Cada vez que un nuevo medio irrumpe en la sociedad, siempre hay expectativas un poco exageradas sobre ellos. Cuando Internet comenzó a crecer, muchos esperaban que reemplazara cualquier tipo de formato o transacción física. La explosión de la burbuja de Internet allá por 2000 terminó con esas desmedidas ilusiones. Pero muchas veces queda un poco oculto otro hecho interesante de los nuevos medios: que muchos agentes buscan lograr que hagan el papel de los viejos medios. Por ejemplo, en el caso de Internet, no sólo se esperaba que reemplazaran a los soportes físicos; también querían que cumplieran su mismo rol.

Varios años después de que Internet ganara mucho espacio en nuestra vida, las guías de viaje aún gozan de buena salud. A pesar de la enorme producción de contenidos en la Red y la sobreabundancia de datos, no hemos logrado alcanzar la mayor virtud de las guías: la organización de la información en un formato cómodo y que puede consultarse rápidamente. Es por ello que buena parte del futuro de las guías de viajes se concentra en su capacidad de formalizar, organizar y ordenar el conocimiento necesario para visitar ciertos destinos. Para ello, es necesario contar, desde ya, con buenos gestores de la información. Y que son, claro, los editores y escritores encargados de las guías.

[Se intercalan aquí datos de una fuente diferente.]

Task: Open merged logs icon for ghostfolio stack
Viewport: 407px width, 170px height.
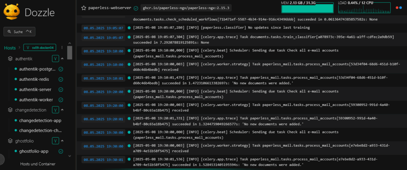Action: [56, 141]
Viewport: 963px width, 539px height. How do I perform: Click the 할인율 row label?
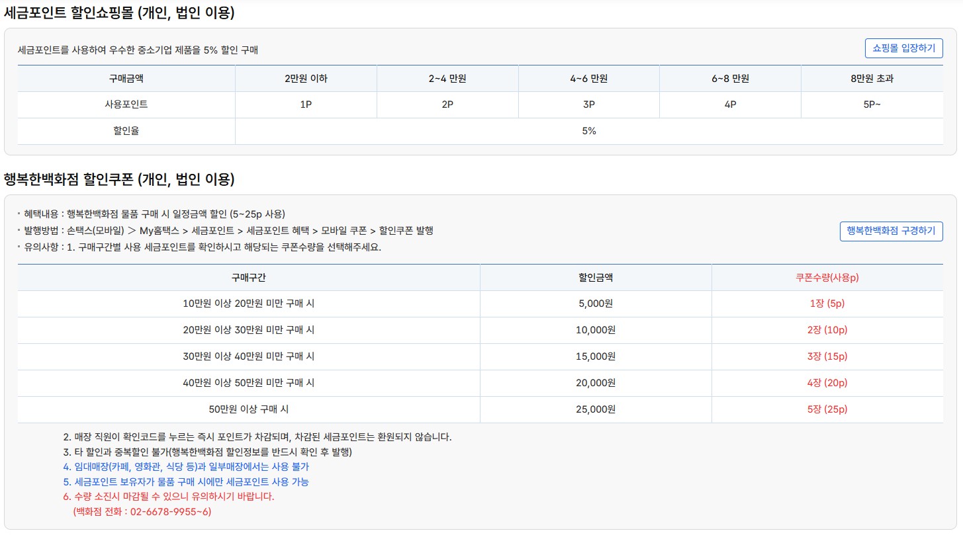coord(126,130)
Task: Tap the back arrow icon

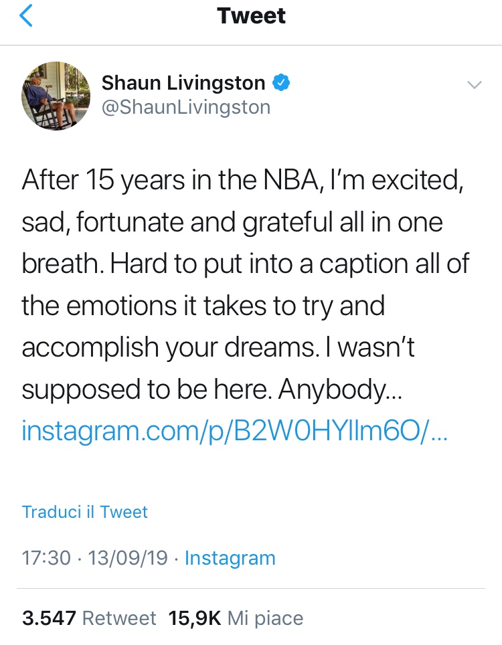Action: 25,16
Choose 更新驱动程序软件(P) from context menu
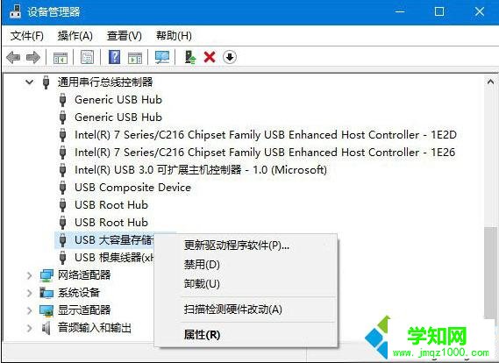This screenshot has width=499, height=363. (x=237, y=246)
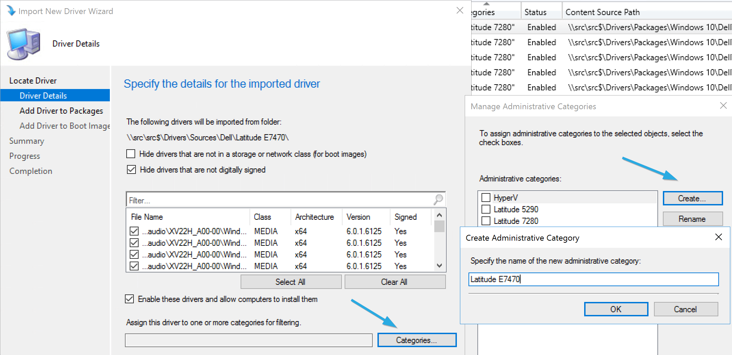Click the Rename button
Viewport: 732px width, 355px height.
[692, 219]
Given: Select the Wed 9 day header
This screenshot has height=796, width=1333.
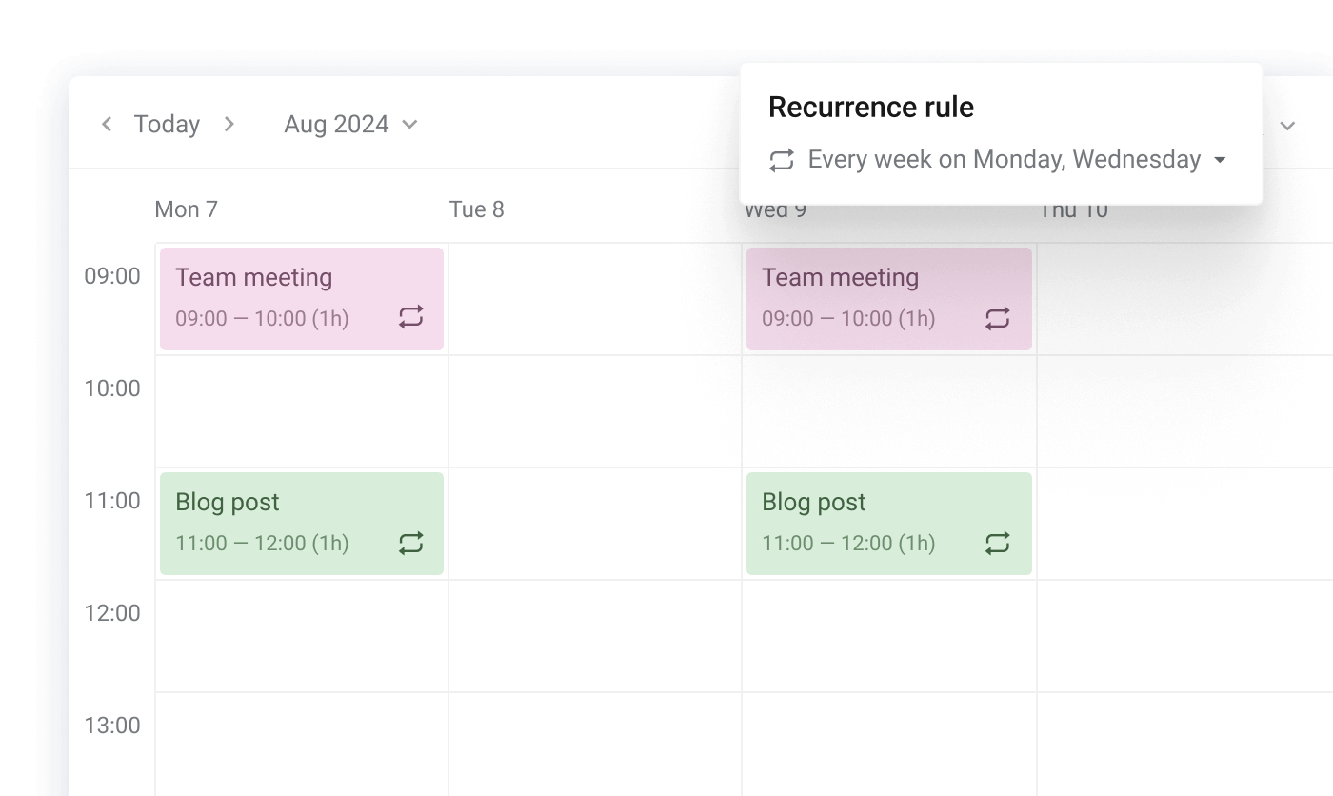Looking at the screenshot, I should coord(774,209).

Probablemente sea la manera de organizar la información el mejor capital de guías como las Lonely Planet. No sé a ustedes, pero a mí me pasa que me acostumbré tanto a su estilo de presentar los datos, que no me puedo adaptar cuando tengo en mis manos productos de otras empresas. A esta altura, no sé si son mejores o peores que las de la competencia. Pero tengo la certeza que puedo, en pocos minutos, acceder a una cierta cantidad de información ordenada de una manera conocida.

Aunque muchos lo anuncien, y aunque los viajeros cada vez usen más Internet para organizar sus recorridos, las guías de viajes todavía tienen un papel clave en este mercado. Incluso cuando muchas veces desconfiemos de la honestidad de sus datos o las odiemos por tener información muy desactualizada apenas tres meses después de haber salido.